13 children killed by state violence in Turkey in 2015

10:19

JINHA

NEWS CENTER - With the execution of two teenage boys working at a bakery on Wednesday, Turkish state forces have now killed 13 children so far in 2015.

In 2006, Recep Tayyip Erdoğan (now President of Turkey) made a statement characteristic of the state's attitude to children, especially in Kurdish areas. "Whether it's women or children, we'll do whatever is necessary," he said at the time. Since then, dozens of children have been shot, bombed, exploded by mines, run over by armored vehicles and assassinated by state forces in Turkey.

Since 1988, 490 children have died from state violence in Turkey. Many--like 11-year-old girl Fatma Erkan, photographed by soldiers with a gun almost as tall as her intentionally placed alongside her dead body--have gone down in official records as "terrorists."

16-year-old Orhan Aslan and 15-year-old Muhammet Aydemir, slain by state forces while working at a bakery in the largely Kurdish town of Diyadin, became the 12th and 13th children to die this way in 2015.

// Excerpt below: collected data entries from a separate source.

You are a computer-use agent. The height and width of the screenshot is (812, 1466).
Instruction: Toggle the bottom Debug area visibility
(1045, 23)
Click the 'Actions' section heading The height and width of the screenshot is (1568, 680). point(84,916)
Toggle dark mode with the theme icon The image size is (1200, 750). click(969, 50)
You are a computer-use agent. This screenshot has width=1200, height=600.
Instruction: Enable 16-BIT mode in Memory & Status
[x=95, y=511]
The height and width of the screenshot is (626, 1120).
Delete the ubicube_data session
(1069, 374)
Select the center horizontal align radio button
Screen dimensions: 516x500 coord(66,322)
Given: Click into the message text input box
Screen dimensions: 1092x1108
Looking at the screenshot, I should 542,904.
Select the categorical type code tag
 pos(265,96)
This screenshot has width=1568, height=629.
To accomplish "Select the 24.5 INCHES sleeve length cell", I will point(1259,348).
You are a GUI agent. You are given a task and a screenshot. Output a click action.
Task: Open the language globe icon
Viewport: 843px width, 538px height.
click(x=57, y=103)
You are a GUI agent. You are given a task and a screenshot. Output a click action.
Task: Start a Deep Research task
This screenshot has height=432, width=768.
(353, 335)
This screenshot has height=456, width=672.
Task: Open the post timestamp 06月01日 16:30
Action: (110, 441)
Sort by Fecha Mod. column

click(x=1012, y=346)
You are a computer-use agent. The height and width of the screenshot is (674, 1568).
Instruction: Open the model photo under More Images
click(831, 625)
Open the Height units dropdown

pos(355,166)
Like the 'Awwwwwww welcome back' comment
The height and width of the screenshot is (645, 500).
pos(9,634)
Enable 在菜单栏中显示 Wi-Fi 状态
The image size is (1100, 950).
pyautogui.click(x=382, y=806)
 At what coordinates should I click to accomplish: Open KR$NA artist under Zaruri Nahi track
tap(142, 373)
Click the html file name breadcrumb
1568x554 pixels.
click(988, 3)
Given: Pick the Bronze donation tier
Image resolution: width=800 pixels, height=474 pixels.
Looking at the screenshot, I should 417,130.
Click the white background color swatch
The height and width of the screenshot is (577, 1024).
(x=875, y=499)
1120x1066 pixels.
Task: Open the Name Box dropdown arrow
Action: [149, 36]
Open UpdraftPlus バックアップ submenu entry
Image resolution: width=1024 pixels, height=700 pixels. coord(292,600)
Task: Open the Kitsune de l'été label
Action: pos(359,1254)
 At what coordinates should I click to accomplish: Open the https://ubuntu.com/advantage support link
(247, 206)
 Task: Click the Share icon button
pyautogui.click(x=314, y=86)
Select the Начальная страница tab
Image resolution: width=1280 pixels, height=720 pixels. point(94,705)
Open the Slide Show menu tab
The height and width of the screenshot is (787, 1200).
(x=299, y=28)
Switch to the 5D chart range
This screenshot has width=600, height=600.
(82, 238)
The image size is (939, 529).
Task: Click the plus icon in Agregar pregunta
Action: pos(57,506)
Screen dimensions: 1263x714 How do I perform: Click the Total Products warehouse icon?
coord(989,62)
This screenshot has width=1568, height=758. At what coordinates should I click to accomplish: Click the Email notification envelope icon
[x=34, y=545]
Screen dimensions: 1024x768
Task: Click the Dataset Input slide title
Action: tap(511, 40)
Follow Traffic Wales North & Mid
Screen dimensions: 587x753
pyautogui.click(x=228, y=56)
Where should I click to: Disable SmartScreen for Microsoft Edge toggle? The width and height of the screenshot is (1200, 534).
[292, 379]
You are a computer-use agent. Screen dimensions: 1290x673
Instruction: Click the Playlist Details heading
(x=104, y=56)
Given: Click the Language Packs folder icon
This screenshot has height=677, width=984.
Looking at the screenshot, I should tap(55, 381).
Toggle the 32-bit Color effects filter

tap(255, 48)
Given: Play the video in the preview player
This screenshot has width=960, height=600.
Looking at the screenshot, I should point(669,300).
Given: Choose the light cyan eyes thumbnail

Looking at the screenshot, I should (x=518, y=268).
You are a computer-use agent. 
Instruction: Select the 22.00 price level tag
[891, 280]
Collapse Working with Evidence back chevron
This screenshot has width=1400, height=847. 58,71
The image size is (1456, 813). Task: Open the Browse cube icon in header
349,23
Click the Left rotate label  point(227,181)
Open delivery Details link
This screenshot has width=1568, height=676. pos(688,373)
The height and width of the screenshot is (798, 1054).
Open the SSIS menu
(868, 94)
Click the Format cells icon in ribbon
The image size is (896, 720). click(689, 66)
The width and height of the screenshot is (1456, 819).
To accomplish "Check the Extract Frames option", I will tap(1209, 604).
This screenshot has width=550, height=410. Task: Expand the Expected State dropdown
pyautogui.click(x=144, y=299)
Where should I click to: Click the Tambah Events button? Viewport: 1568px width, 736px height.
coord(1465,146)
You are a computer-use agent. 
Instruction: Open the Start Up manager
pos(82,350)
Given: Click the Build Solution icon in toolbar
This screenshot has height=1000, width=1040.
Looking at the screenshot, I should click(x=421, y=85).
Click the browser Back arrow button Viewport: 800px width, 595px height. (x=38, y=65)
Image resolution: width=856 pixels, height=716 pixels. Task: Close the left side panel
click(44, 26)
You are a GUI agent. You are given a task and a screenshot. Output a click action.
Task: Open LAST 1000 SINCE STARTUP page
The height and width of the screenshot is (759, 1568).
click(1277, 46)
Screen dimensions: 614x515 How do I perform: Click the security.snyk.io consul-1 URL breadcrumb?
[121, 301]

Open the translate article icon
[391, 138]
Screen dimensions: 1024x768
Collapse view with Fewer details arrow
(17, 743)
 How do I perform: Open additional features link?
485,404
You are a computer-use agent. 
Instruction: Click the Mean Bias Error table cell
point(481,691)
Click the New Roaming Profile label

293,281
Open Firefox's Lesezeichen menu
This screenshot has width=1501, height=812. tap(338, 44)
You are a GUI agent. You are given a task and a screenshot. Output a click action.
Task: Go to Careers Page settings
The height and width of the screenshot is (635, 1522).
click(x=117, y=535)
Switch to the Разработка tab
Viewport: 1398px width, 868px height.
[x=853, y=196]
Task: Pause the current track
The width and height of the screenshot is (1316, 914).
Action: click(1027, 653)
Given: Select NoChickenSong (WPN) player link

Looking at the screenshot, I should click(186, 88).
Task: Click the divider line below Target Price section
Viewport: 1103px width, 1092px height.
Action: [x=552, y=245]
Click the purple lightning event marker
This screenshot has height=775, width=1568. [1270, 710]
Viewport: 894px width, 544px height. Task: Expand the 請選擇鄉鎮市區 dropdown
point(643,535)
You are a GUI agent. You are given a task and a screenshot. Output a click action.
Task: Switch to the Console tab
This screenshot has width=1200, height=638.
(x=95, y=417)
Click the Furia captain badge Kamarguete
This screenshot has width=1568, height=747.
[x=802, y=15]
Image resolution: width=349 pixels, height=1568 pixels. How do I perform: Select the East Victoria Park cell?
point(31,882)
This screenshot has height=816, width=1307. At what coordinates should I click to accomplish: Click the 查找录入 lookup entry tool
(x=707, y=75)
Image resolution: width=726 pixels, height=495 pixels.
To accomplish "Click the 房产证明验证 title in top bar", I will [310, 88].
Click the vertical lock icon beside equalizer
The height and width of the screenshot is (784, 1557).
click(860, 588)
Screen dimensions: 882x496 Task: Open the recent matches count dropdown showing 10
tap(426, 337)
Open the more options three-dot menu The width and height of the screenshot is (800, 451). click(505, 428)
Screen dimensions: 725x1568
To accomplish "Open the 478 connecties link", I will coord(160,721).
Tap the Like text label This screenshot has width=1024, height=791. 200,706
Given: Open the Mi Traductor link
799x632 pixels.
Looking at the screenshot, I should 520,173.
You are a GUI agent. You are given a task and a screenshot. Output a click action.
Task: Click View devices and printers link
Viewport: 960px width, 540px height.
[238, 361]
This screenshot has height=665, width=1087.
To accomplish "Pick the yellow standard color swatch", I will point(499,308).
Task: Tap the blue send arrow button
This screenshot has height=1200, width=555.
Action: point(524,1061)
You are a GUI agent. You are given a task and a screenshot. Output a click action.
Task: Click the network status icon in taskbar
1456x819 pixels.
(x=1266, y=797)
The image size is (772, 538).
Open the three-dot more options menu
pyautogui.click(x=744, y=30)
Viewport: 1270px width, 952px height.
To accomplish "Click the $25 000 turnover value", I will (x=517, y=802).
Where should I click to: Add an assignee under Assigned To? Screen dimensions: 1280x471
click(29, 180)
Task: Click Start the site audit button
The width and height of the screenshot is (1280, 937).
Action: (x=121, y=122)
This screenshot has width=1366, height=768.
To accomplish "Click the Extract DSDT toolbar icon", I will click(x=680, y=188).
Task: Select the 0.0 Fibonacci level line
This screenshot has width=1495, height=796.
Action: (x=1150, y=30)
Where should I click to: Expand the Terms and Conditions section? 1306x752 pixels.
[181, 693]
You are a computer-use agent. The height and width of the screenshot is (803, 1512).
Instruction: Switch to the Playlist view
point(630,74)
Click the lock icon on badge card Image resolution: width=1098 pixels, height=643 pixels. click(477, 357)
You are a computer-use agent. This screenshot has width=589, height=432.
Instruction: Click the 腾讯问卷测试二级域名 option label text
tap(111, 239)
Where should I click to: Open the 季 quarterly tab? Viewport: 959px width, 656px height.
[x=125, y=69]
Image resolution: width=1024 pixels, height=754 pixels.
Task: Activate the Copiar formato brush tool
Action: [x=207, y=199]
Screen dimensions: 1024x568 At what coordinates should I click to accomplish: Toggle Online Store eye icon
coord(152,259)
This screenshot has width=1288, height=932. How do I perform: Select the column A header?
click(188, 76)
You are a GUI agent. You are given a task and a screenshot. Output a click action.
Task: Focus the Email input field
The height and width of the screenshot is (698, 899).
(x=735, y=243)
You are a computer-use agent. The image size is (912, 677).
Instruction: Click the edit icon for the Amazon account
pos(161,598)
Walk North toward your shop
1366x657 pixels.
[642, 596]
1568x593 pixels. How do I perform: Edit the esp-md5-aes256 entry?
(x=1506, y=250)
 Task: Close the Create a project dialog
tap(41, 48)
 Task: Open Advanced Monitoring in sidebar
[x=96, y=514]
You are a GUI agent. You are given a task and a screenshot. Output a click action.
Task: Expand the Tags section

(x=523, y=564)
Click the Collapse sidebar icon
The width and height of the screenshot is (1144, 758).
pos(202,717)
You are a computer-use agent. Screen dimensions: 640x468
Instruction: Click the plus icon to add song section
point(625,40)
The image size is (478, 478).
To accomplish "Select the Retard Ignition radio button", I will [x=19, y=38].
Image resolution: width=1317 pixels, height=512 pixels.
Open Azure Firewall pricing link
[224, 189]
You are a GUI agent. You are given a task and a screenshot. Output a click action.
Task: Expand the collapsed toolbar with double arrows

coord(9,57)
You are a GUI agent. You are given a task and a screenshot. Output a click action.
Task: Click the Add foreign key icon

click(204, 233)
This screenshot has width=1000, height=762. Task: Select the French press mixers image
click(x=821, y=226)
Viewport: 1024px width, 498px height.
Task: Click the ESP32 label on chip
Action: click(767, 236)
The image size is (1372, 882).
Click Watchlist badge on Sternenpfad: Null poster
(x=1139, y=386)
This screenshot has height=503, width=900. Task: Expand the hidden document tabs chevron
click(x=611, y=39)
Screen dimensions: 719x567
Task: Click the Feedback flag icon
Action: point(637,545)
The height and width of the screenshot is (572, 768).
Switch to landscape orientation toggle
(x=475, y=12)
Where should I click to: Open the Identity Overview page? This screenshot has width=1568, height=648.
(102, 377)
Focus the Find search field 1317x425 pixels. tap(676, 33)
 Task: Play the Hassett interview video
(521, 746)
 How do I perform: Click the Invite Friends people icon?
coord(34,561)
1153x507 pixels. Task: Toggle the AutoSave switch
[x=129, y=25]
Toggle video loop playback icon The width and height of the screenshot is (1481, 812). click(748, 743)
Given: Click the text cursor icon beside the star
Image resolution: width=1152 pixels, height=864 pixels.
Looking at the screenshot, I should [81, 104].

The first such killing this year was that of 14-year-old Ümit Kurt, killed by a bullet to the heart on January 6. That day, armored vehicles entered a neighborhood in the town of Cizre, located in Şırnak province. Records show that the bullet fired from the armored vehicle was intentionally aimed at Ümit. Just a few days later, on January 14, a police special operations team again opened fire on children in Cizre, killing 12-year-old Nihat Kazanhan.

Just one week ago, 17-year-old Mehmet Hıdır Tanboğa was killed in the town of Silopi, in Şırnak province, when police began opening fire indiscriminately on a neighborhood. Police blocked access to the hospital for the wounded.